▶ EXERCISE MATERIALS:
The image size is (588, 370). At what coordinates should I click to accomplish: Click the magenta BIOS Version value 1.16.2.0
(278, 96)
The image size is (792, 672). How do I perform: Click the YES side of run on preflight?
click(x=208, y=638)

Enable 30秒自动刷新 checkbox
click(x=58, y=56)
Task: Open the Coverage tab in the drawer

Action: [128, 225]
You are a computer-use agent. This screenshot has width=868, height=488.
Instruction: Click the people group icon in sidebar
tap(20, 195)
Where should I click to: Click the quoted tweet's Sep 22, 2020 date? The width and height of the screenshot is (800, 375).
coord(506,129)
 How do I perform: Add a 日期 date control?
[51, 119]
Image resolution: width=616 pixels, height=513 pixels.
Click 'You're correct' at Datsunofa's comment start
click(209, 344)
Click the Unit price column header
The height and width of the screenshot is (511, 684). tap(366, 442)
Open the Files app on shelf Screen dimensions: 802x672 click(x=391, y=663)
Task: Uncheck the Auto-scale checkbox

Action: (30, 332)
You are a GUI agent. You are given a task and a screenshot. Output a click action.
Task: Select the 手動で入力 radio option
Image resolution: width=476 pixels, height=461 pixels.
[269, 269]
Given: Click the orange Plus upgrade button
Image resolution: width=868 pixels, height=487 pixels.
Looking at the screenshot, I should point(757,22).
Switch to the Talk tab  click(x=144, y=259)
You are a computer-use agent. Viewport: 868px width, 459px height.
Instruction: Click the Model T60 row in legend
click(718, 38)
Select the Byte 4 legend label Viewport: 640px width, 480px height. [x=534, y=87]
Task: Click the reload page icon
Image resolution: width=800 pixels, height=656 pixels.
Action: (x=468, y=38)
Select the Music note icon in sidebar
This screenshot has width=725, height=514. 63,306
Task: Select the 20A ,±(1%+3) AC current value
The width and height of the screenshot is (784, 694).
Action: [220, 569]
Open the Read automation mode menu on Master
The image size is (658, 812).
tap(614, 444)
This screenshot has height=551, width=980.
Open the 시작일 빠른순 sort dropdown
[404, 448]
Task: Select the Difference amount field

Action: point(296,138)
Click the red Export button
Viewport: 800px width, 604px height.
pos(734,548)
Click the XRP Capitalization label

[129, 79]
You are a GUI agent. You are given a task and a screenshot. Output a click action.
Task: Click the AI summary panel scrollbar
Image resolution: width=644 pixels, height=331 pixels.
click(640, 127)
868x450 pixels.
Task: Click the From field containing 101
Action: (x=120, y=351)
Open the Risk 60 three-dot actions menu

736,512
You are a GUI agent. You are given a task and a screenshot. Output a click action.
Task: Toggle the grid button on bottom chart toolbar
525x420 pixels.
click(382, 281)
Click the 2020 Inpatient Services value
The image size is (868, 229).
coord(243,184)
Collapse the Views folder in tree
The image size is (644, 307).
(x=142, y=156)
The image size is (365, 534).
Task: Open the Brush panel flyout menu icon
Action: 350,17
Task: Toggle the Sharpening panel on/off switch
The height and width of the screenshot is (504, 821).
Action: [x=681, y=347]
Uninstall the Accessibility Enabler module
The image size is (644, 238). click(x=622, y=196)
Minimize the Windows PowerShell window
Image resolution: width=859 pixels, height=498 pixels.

▶ EXERCISE BRIEF: Copy out every line of the data where the word "button" occurs.

▶ RESULT OF THE EXERCISE:
Given: Click the orange Plus upgrade button
Click the red Export button
Task: Toggle the grid button on bottom chart toolbar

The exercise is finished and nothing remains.